All notes in the vignettes of this package are adapted from Dr. Joseph Ciminelli's fall 2019 section of Statistics 218. For a more complete version of the material herein contained, please reference the notes, attend the lectures, or ask Dr. Ciminelli himself.

Linear Trend Test

Theory

By utilising an idea similar to linear correlation, we create a value that measures the association between two ordinal variables. In keeping with the idea of linear correlation, we assign numerical scores to the rows and columns: $$u_1\leq u_2\leq\ldots\leq u_I \ \ \text{for row}$$ $$v_1\leq v_2\leq\ldots\leq v_J \ \ \text{for column}$$
For example, if X has levels, "Never," "Sometimes," "Often," and "Always," we may assign scores 1, 2, 3, and 4. This score assignment is rather arbitrary and can lead to different results in the linear trend, so it should always be reported in order to maintain reproducability.

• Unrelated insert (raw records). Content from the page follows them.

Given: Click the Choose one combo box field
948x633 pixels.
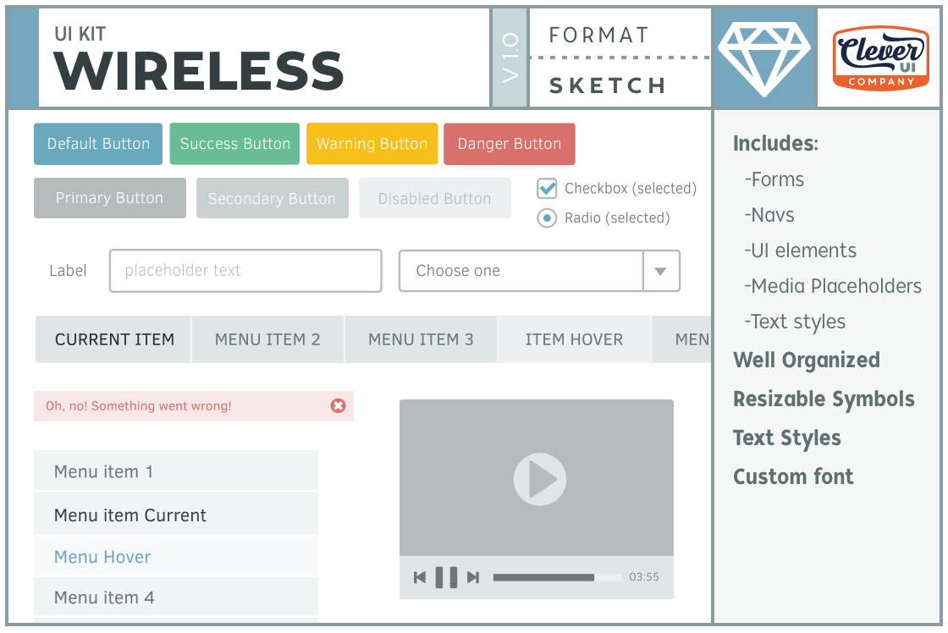Looking at the screenshot, I should pyautogui.click(x=521, y=271).
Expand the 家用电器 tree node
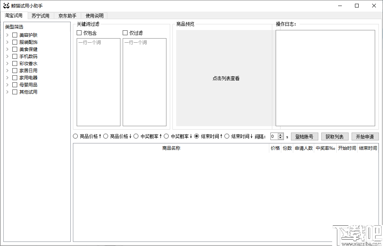Viewport: 383px width, 246px height. [7, 78]
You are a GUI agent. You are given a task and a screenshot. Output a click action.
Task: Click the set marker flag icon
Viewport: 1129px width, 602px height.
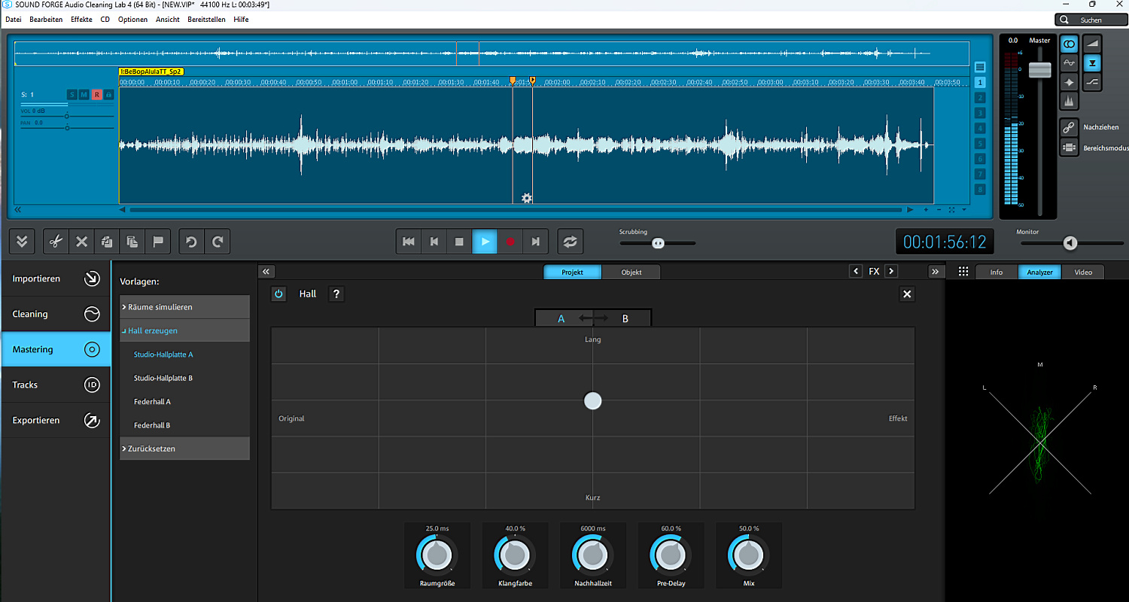point(158,242)
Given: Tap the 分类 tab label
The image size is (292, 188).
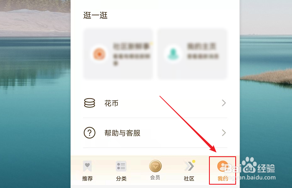Looking at the screenshot, I should [x=121, y=178].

Once we have our scores, we calculate the Pearson linear correlation using the formula $$r=\frac{\sum_{i}\sum_{j}(x_i-\bar{x_i})(y_j-\bar{y_j})}{\sqrt{\sum_{i}(x_i-\bar{x_i})^2\sum_{j}(y_j-\bar{y_j})^2}}$$ This correlation reflects the linear dependence between X and Y.
In order to use this value to perform a linear trend test, we test $H_0:r=0$ (independence) against $H_1:r\neq 1$ (association). For this test, we use Mantel's statistic, $M^2=(n-1)r^2$, which follows a chi-squared distribution with 1 degree of freedom.
Though this test is understandably useful, and relatively intuitive, it does have a rather significant drawback in the variability created by the arbitrary score assignments. In order to mitigate this, it is generally common practice to use a set of monotone scores, as explained above, to describe the data. If the data is described with intervals, using their midpoints is also common and useful.

In R

linear.trend takes arguments of a 2$\times$2 contingency table, as well as optional row and column scores. If row and column scores are not passed (as numeric vectors), they are created from 1 to nrow or ncol for rows and columns, respectively. The various components of the Pearson linear correlation formula are then calculated and stored as values n, p1, p2, p3, p4, p5, p6, and p7. These are then used to calculate the numerator and denominator from the Pearson linear correlation formula. These are combined to form the Pearson correlation, with Mantel's test statistic and p-values being calculated in the normal way. $M^2$, p, the parameters, and the type of test are then returned as output.